Background Although accumulating evidence suggests that the
hemostatic balance is impaired in patients with
hypertriglyceridemia,
hyperbilirubinemia or hemolytic
anemias, little is known on the underlying biological mechanisms. This experimental study was aimed at exploring whether increasing values of
triglycerides,
bilirubin or cell-free
hemoglobin promote
thrombin generation in plasma. Methods Three different pools were prepared from three different sets of 20 normal routine plasma
citrate samples. The native pools were spiked with increasing amounts of exogenous
triglycerides (up to 8.8 mmol/L),
bilirubin (up to 350 μmol/L) or autologous hemolyzed blood (up to 3.5 g/L cell-free
hemoglobin). Using the fully-automated
thrombin generation analyzer ST Genesia, we measured the following parameters: lag time (LT), time to peak (TP), peak height (PH) and endogenous
thrombin potential (ETP). Results A sustained increase of PH and ETP was found in parallel with increasing
triglyceride concentrations, peaking in the aliquot with 8.8 mmol/L. Conversely, LT and TP displayed an opposite trend, reaching a maximum decrease in the 8.8 mmol/L aliquot.
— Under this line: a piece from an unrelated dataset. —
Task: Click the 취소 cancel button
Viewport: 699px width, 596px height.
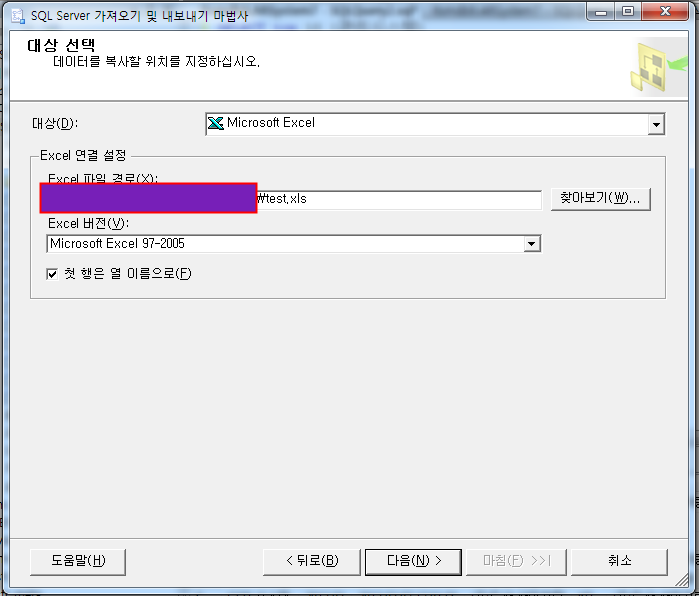Action: point(619,562)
Increasing
bilirubin concentrations promoted remarkable increases of PH and ETP and decreases of TP and LT, up to 211 μmol/L. After this threshold, all parameters tended to return towards baseline values. A constant increase of PH and ETP was also noted in hemolyzed samples, peaking in the 3.5 g/L cell-free
hemoglobin aliquot, whereas the TP and LT remained unchanged in all hemolyzed aliquots. Conclusions Our findings suggest that
hypertriglyceridemia,
hyperbilirubinemia and
hemolysis may promote a hypercoagulable state in human plasma.